搜索二叉树BST

任务

题目和解题方法来源：左神（左程云）：深入解析字节跳动算法面试题与数据结构

用C++实现算法（原讲解为Java）。并通过随机新建BST、获得BST的后序遍历数组、判定两BST是否相等进行测试。

源代码于GitHub

题目

已知一个搜索二叉树后序遍历的数组posArr,请根据posArr,重建出整棵树返回新建树的头节点

思路

左边小 右边大 没有重复节点

key words

后序遍历的数组最后是二叉树的根节点，通过比较数值大小找到分界mid将左子树和右子树分开

最优解实现方式：由遍历寻找分界值mid改为用二分法寻找mid，时间复杂度由O(n² )降至O(nlogn)

解题

BST结构体

struct bst
{
	int nodeData;
	struct bst* left;
	struct bst* right;
};

解题法1：遍历寻找分界值

bst* reconstructBst(bst* root, int* arr, int leftRange, int rightRange)
{
	if (leftRange > rightRange)
		return NULL;
	root = new bst;
	root->nodeData = arr[rightRange];
	//最末一个节点
	if (rightRange == leftRange )
	{
		root->left = NULL;
		root->right = NULL;
		return root;
	}
	int limit;
	//得到分界处的角标limit
	for (limit = rightRange-1; limit>-1; limit--)
	{
		if (arr[limit] < arr[rightRange])
			break;
	}
	//建左子树和右子树
	root->left = reconstructBst(root->left, arr, leftRange, limit);
	root->right = reconstructBst(root->right, arr, limit+1, rightRange-1);
	return root;
}

解题法2：二分法寻找分界值

//最优解：二分法得分界处角标
bst* reconstructBst2(bst* root, int* arr, int leftRange, int rightRange)
{
	if (leftRange > rightRange)
		return NULL;
	root = new bst;
	root->nodeData = arr[rightRange];
	//最末一个节点
	if (rightRange == leftRange)
	{
		root->left = NULL;
		root->right = NULL;
		return root;
	}
	//二分法找到分界处的角标mid
	int left = leftRange, right = rightRange - 1;
	int mid = left + ((right - left) >> 1); //二分
	for (; right>=left; )

▶ [所给资料]:

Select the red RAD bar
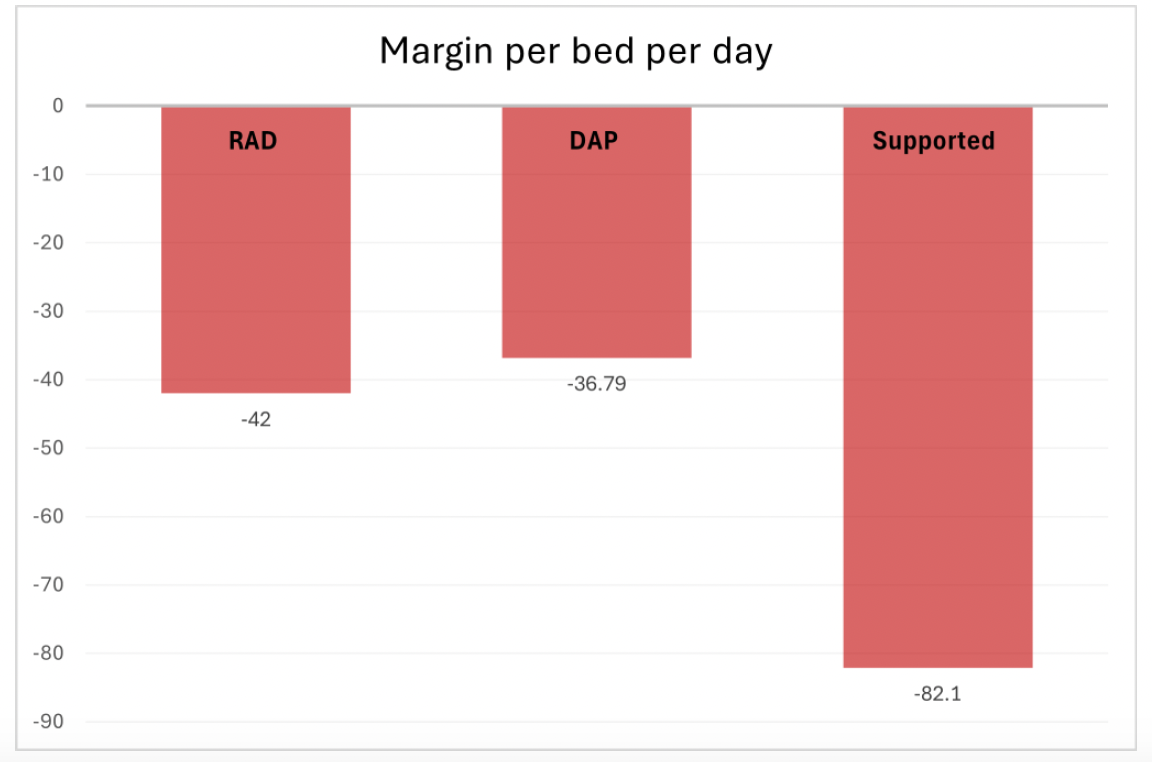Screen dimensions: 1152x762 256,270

* * *

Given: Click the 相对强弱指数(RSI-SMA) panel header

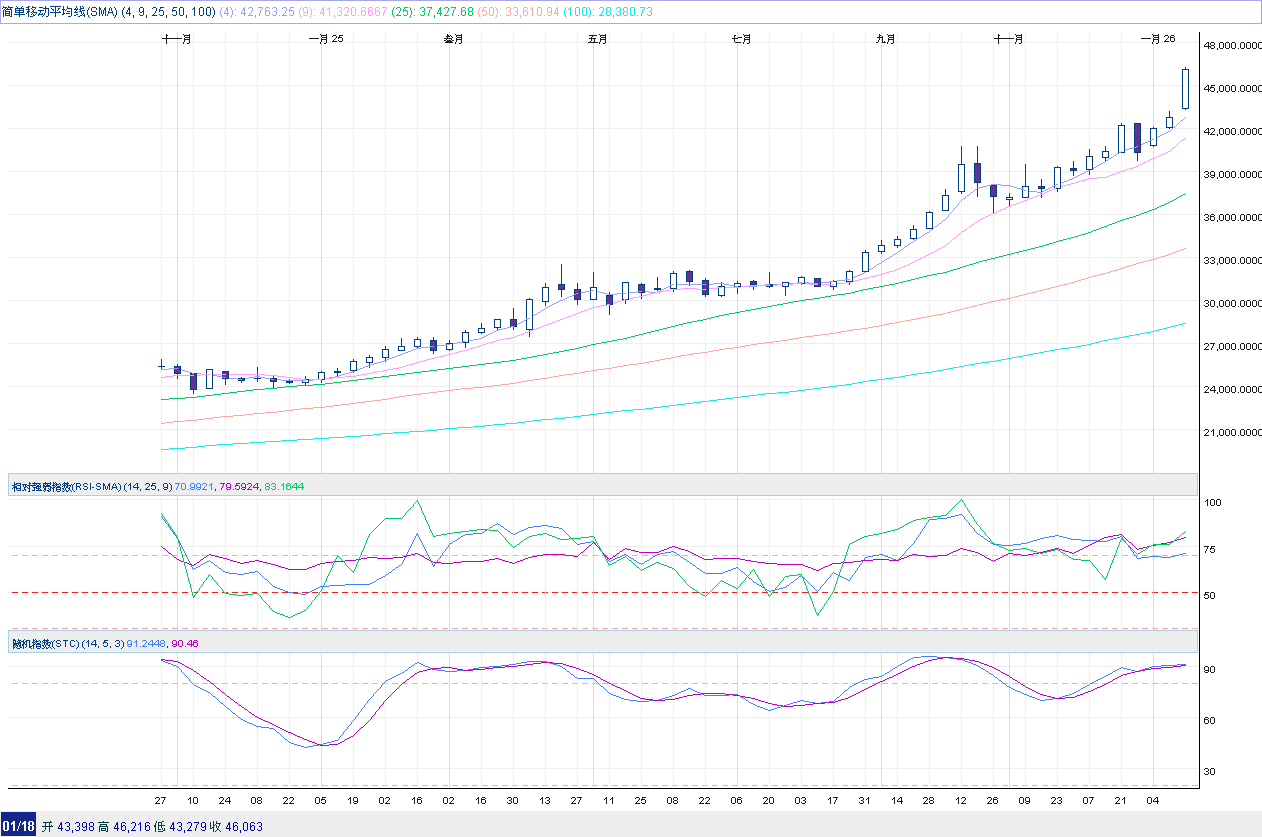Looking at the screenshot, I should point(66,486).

▶ [待办事项]:
1. 将搜索二叉树一文中以“用C++实现算法”开头的段落压缩成要点列表，保留其中的主要信息。
2. 把搜索二叉树一文里的这句话译成英文：“后序遍历的数组最后是二叉树的根节点，通过比较数值大小找到分界mid将左子树和右子树分开”。
3. 请从搜索二叉树一文最后一行之后接着写下去。
上述记录与搜索二叉树一文没有关系。

▶ [练习结果]:
1.
- 用C++实现算法（原讲解为Java）
- 测试方式：随机新建BST、获得BST的后序遍历数组、判定两BST是否相等

2. The last element of the postorder traversal array is the root node of the binary tree; by comparing the values, find the dividing point mid that separates the left subtree from the right subtree.

3.
	{
		if (arr[mid] > arr[rightRange])
		{
			right = mid - 1;
			mid = left + ((mid - left) >> 1);//落在前半部分
		}
		else
		{
			left = mid+1;
			mid = right - ((right - mid) >> 1);//落在后半部分
		}
	}
	int limit;
	if (arr[mid] < arr[rightRange])
		limit = mid;
	else
		limit = mid - 1;
	//建左子树和右子树
	root->left = reconstructBst(root->left, arr, leftRange, limit);
	root->right = reconstructBst(root->right, arr, limit + 1, rightRange - 1);
	return root;
}

测试

随机新建BST

首先利用rand()生成随机数组（rand()在stdlib.h中），再用随机数组建立BST

//生成随机数组
void generateRandArray(int*arr,int size)
{
	for (int i = 0; i < size; i++)
	{
		arr[i] = rand() % 5;
		//cout << arr[i];
	}
	//cout << endl;
}

将随机产生的数组传入创建BST

bst* generateBst(bst*root,int* arr, int size)
{
	for (int i = 0; i < size; i++)
	{
		root = putNode(root, arr[i]);
	}
	return root;
	//lastOrder(root);
}
bst* putNode(bst* node, int data)
{
	if (node == NULL)
	{
		node = new(bst);
		node->nodeData = data;
		node->left = NULL;
		node->right = NULL;
		return node;
	}
	if (data < node->nodeData)
		node->left = putNode(node->left, data);
	if (data > node->nodeData)
		node->right = putNode(node->right, data);
	return node;
}

回收分配内存

void recycle(bst* root)
{
	if (root->left == NULL && root->right == NULL)
	{
		delete root;
		return;
	}
	if(root->left!=NULL)
		recycle(root->left);
	if(root->right!=NULL)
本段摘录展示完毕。